Diffusion Models

Introduction

Diffusion models 包含前向和反向两个过程,前向过程是从一个真实分布开始,对其采样\(x_0\sim q(x)\),然后不断添加噪声获得一系列加噪样本\(x_1,\dots,x_T\),加噪的步长大小通过一个方差函数\(\beta_t\in (0,1)\)控制,随加噪次数增加,样本逐渐接近高斯分布。

\[\begin{aligned} q(x_t\vert x_{t-1}) &= \mathcal{N}(x_t; \sqrt{1-\beta_t}x_{t-1},\beta_tI)\\ q(x_{1:T}\vert x_0) &= \prod_{t=1}^T q(x_t\vert x_{t-1}) \end{aligned}\]

我们可以用重参数技巧推断\(x_0\)和\(x_t\)的关系,令\(\alpha_t = 1-\beta_t\),则有

\[\begin{aligned} x_t &= \sqrt{\alpha_t}x_{t-1}+\sqrt{1-\alpha_t}\epsilon_{t-1}&\epsilon\sim\mathcal{N}(0,I)\\ &= \sqrt{\alpha_t}(\sqrt{\alpha_{t-1}}x_{t-2}+\sqrt{1-\alpha_{t-1}}\epsilon_{t-2})+\sqrt{1-\alpha_t}\epsilon_{t-1}\\ &= \sqrt{\alpha_t\alpha_{t-1}}x_{t-2}+\sqrt{\alpha_t(1-\alpha_{t-1})}\epsilon_{t-2}+\sqrt{1-\alpha_t}\epsilon_{t-1}\\ &= \sqrt{\alpha_t\alpha_{t-1}}x_{t-2} + \sqrt{1-\alpha_t\alpha_{t-1}}\bar{\epsilon}_{t-2} \\ &=\dots\\ &= \sqrt{\prod_{s=1}^t\alpha_s}x_0 + \sqrt{1-\prod_{s=1}^t\alpha_s}\bar{\epsilon} \end{aligned}\]

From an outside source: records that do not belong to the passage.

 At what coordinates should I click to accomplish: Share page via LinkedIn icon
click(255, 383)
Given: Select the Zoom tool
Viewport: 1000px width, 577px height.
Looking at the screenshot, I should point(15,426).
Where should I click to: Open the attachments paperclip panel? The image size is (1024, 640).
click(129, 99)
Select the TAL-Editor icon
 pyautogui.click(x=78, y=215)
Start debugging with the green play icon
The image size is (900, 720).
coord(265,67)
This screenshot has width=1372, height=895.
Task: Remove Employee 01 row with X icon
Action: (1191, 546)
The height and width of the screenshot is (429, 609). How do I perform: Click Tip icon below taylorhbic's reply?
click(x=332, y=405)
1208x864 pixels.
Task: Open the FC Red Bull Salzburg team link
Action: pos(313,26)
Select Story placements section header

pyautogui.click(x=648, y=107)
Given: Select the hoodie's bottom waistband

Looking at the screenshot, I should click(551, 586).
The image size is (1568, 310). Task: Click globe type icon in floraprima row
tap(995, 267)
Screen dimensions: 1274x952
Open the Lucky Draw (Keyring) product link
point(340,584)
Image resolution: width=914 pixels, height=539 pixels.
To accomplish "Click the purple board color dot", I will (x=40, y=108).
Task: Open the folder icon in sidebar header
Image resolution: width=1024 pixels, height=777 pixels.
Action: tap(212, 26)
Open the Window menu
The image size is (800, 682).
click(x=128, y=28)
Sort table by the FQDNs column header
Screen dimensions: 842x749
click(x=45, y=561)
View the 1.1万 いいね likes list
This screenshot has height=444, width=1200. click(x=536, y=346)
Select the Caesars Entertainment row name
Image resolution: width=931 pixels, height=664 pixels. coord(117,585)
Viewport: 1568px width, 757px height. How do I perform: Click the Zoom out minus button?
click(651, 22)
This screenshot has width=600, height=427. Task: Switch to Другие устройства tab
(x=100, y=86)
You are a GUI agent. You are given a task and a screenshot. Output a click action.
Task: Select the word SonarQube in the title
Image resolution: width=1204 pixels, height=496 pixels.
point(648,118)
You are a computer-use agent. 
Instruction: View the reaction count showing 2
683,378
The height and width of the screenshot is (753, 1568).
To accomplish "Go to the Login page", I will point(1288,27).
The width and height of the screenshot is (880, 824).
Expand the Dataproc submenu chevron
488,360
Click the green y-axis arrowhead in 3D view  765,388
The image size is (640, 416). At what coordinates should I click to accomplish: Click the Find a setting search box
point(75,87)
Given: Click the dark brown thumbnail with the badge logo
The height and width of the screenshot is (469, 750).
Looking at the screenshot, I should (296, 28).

两个均值为0的高斯噪声\(\mathcal{N}(0,\sigma_1^2I)\)和\(\mathcal{N}(0,\sigma_2^2I)\)的和服从\(\mathcal{N}(0,\sigma_1^2+\sigma_2^2)\)。这样我们就得到了\(x_t\)和\(x_0\)的关系,可以通过\(x_0\)推断\(x_t\)。记\(\bar{\alpha}_t = \prod_{s=1}^t\alpha_s\),则有

\[q(x_t\vert x_0) = \mathcal{N}(x_t; \sqrt{\bar{\alpha}_t}x_0, 1-\bar{\alpha}_t I)\]

通常我们让\(\beta\)逐渐变大,即\(\beta_1 < \beta_2 < \dots < \beta_T\),则\(\bar{\alpha}_t = \prod_{s=1}^t(1-\beta_s)\)逐渐变小,\(\bar{\alpha}_1 > \bar{\alpha}_2 > \dots > \bar{\alpha}_T\)。

反向过程是从一个噪声分布\(x_T\sim \mathcal{N}(0,I)\)开始的去噪过程\(q(x_{t-1}\vert x_t)\),所以要学习一个去噪模型\(p_\theta(x_{t-1}\vert x_t)=\mathcal{N}(x_{t-1};\mu_\theta(x_t, t), \Sigma_\theta(x_t, t))\)。事实上以\(x_0\)为条件去噪是可行的,即推断\(q(x_{t-1}\vert x_t, x_0)=\mathcal{N}(x_{t-1};\tilde{\mu}(x_t, x_0),\tilde{\beta}_t I)\)。这里我们根据贝叶斯公式直接给出结论

\[\begin{aligned} \tilde{\beta}_t &= \frac{1-\bar{\alpha}_{t-1}}{1-\bar{\alpha}_t}\beta_t\\ \tilde{\mu}_t &= \frac{\sqrt{\alpha_t}(1-\bar{\alpha}_{t-1})}{1-\bar{\alpha}_t}x_t + \frac{\sqrt{\bar{\alpha}_{t-1}}\beta_t}{1-\bar{\alpha}_t}x_0 \end{aligned}\]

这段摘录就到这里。